So just eat the pizza. Not the whole pizza, just a slice or two.
Seriously, by itself, what is wrong with eating pizza?
if you are on a low carb diet, you are physiologically changing the way your body fuels itself. Eating minimal carbs for a few days (20-30g) while eating lots of fat and protein causes your liver to start producing ketones which burn fat to fuel the body. When you eat a normal amount of carbs (100g+/day) your body creates insulin to convert the carbs to glucose, also known as an insulin reaction. No matter what you eat your body is creating insulin, but on a low carb diet with ketone production the insulin level is very low and steady and your body is mostly using fat for fuel, whereas with a regular carb diet you have insulin spikes (blood sugar levels is another term) related to food intake.
I should say in both cases the protein you eat is used for maintaining (or building) muscle mass, with carbs (glucose) or fat (ketones) used for other energy requirements, which is why as you approach more optimal body weight levels (or stalling on weight loss) it becomes important to figure out exactly the macronutrient levels you need to lose or maintain weight - X amount of calories used at Y weight (BMR), and a percentage mix (usually around 60/35/5 of fat/protein/carbs) to support that. There are online calculators like
http://keto-calculator.ankerl.com/that let you calculate the exact macros for your weight, height, etc.

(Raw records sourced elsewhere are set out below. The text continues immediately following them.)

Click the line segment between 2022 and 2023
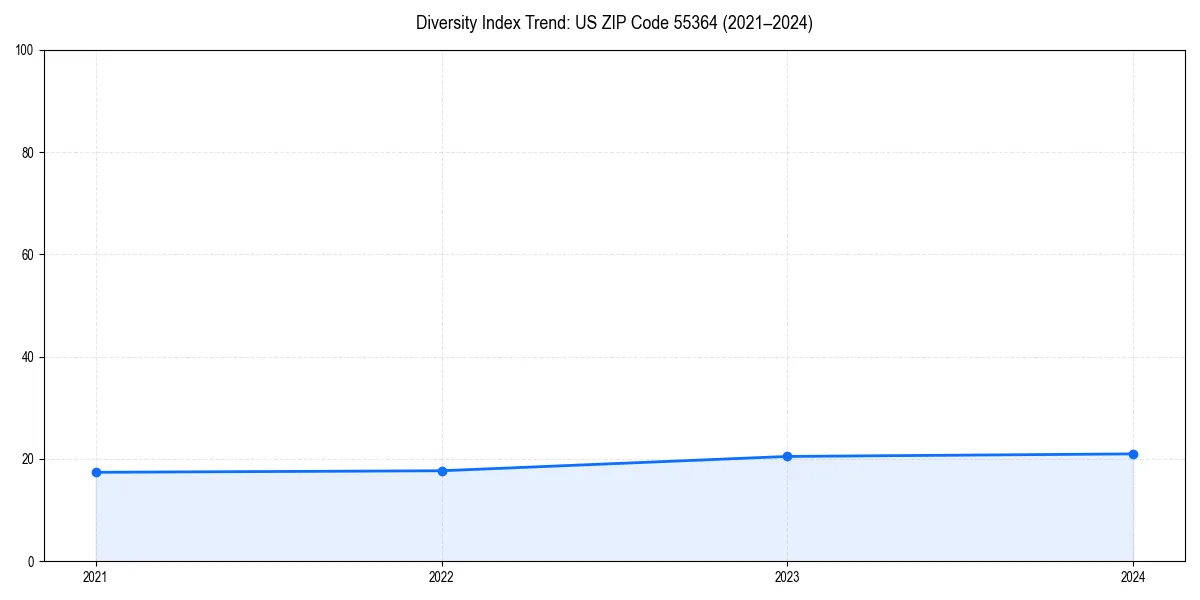This screenshot has width=1200, height=600. [x=615, y=462]
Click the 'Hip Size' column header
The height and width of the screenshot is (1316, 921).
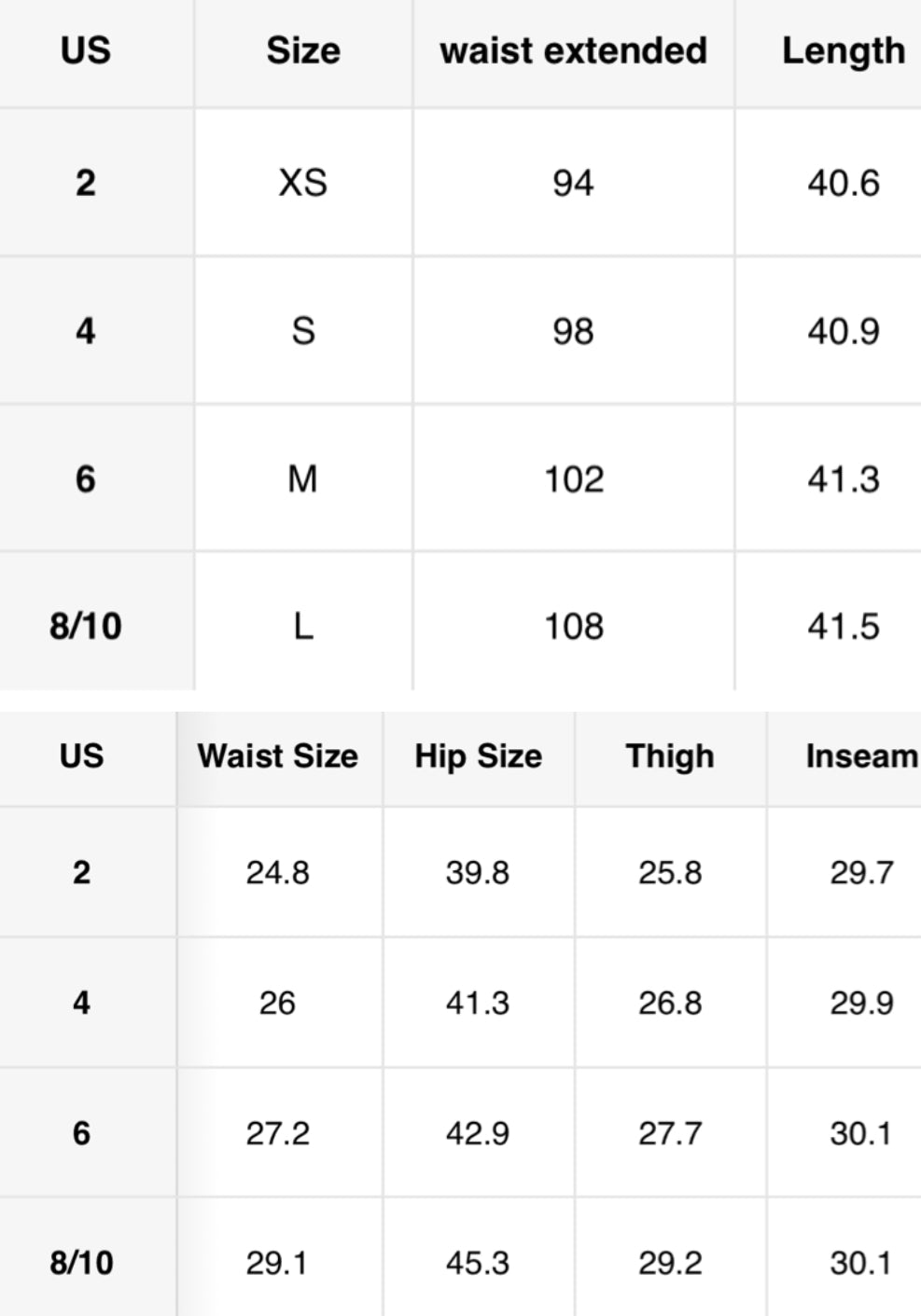(478, 755)
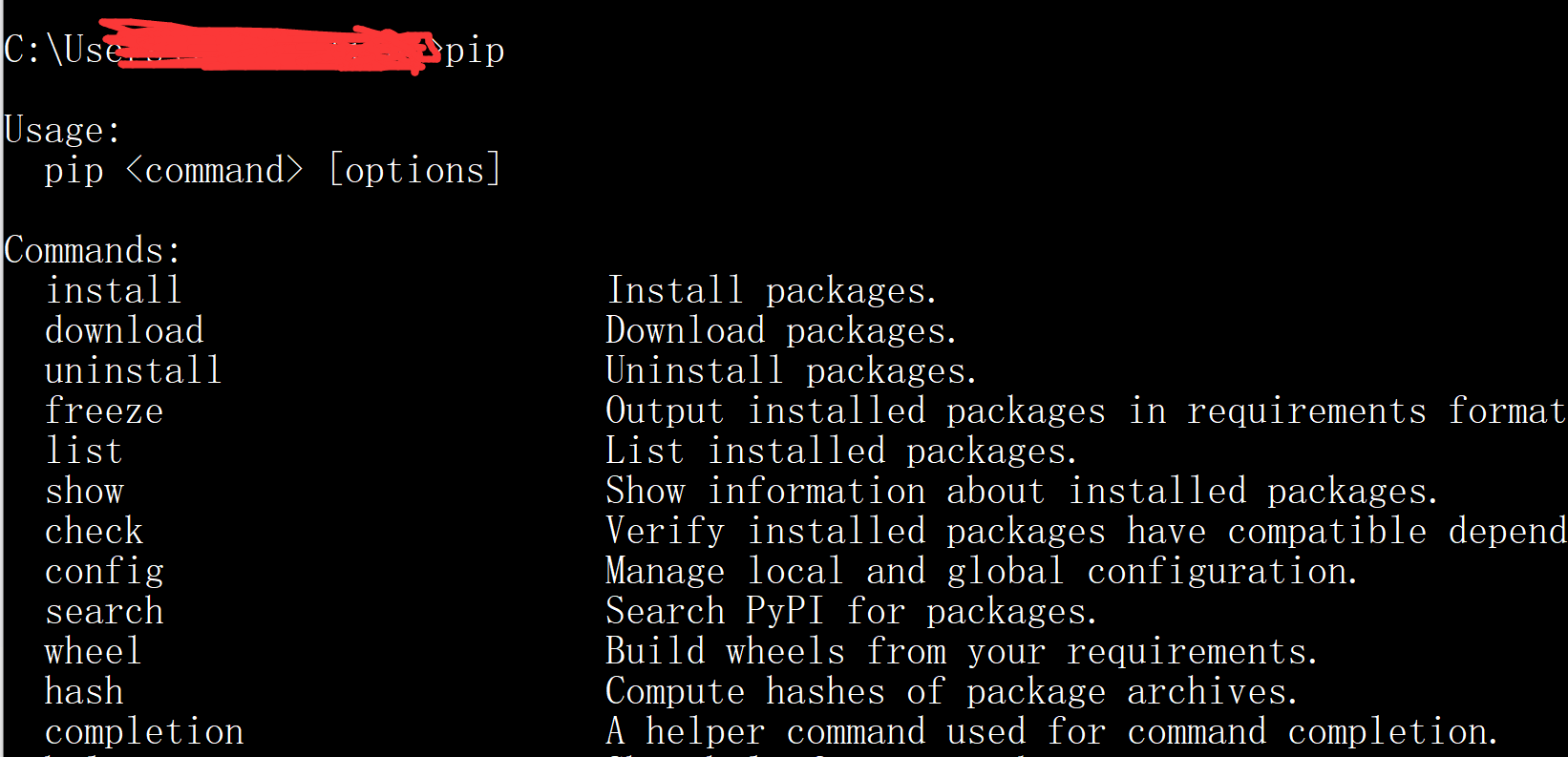This screenshot has width=1568, height=757.
Task: Click the "Commands:" heading text
Action: pyautogui.click(x=93, y=250)
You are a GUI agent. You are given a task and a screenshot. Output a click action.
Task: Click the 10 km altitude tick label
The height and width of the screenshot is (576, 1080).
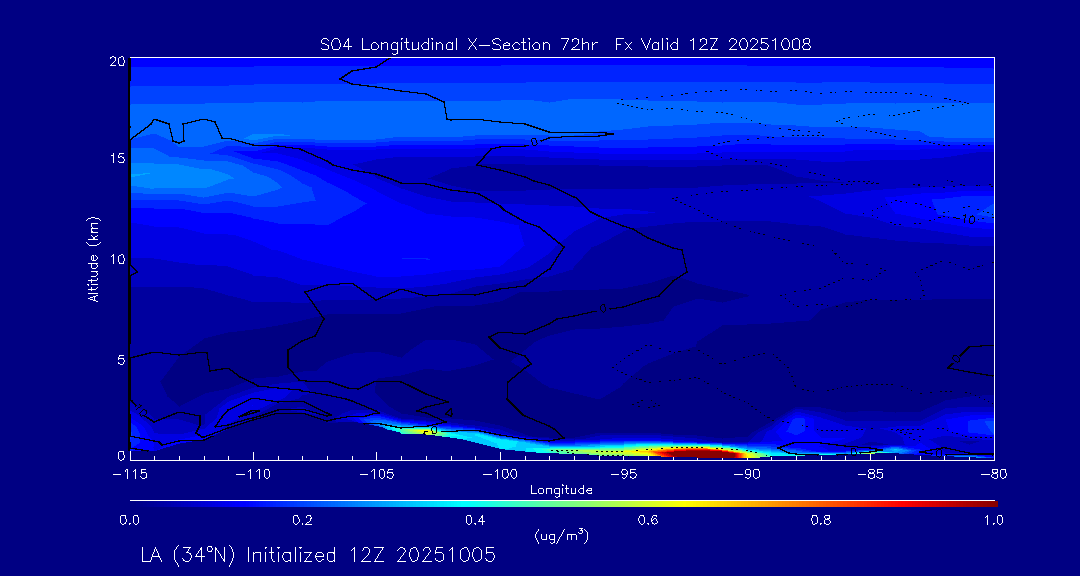pyautogui.click(x=116, y=259)
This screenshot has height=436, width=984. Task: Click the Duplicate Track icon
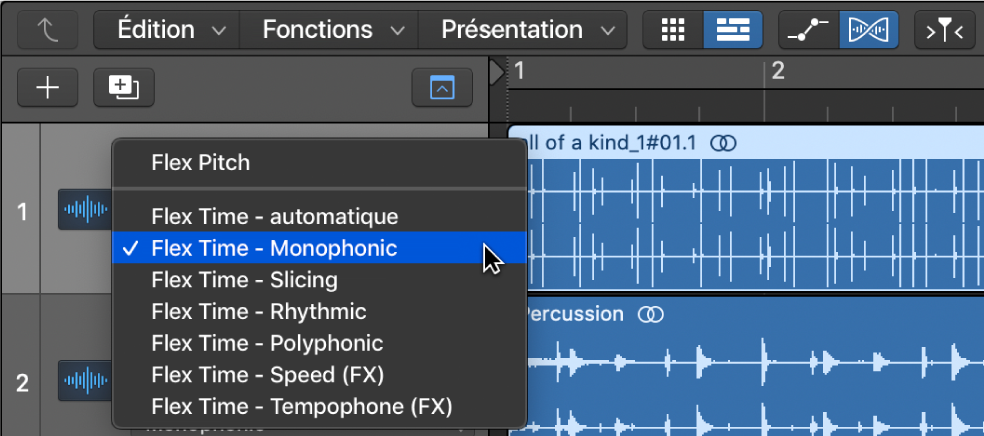click(x=124, y=88)
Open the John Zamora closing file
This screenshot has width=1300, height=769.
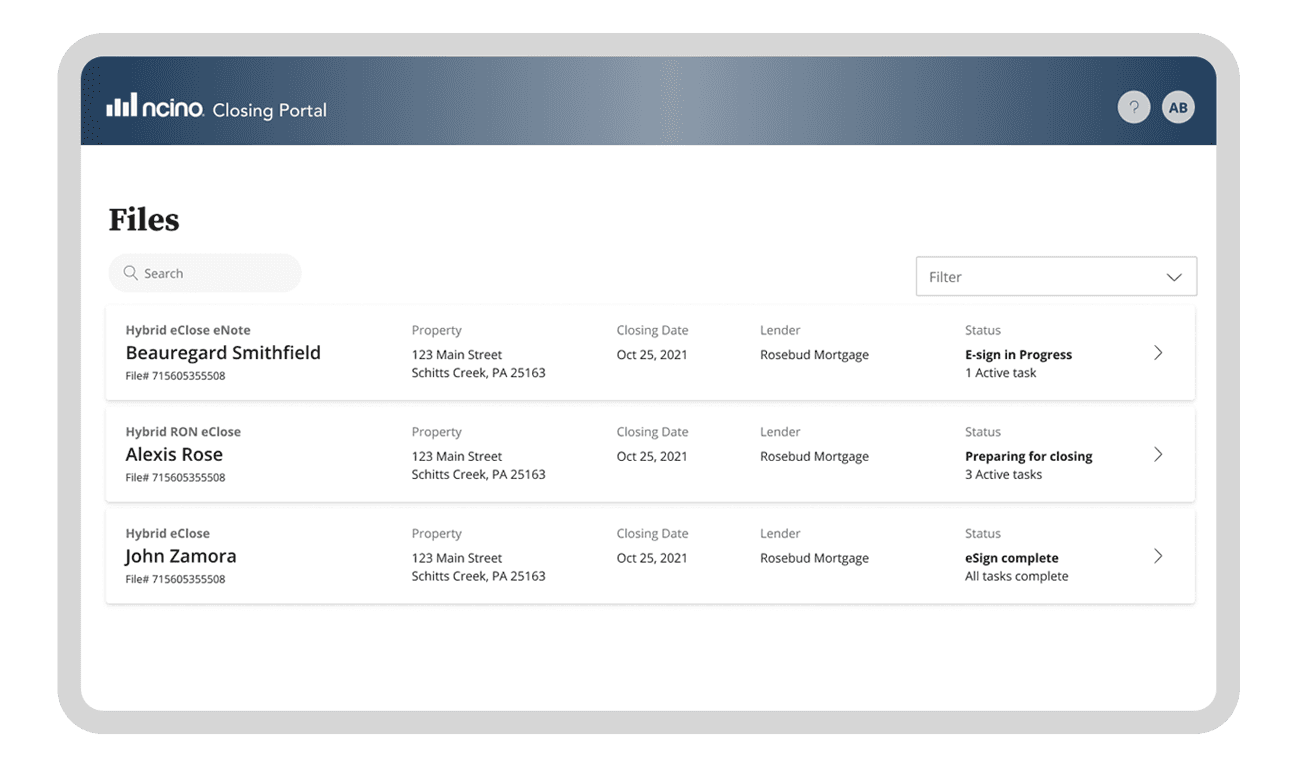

So thats why those who are obese and on a low carb (keto, atkins, lchf) diet shouldn't eat a slice of pizza, the amount of carbs would "kick" you out of keto by producing a lot of insulin to convert the carbs and stopping the production of ketones until the insulin reaction has subsided. You can re-enter ketosis within a few hours or a day or two of eating a lot of carbs, but you have halted your progress until that process is complete.
The biggest thing about a keto diet is not the way the math works out on energy consumption, but the idea that by eating mostly fat/protein you satiate yourself much faster than with carbs, you stop developing cravings for sweets/breads/pasta after a week or two (usually), and end up over the long run being able to eat well within your calorie limit while not craving carbs/sweets (blood sugar spikes).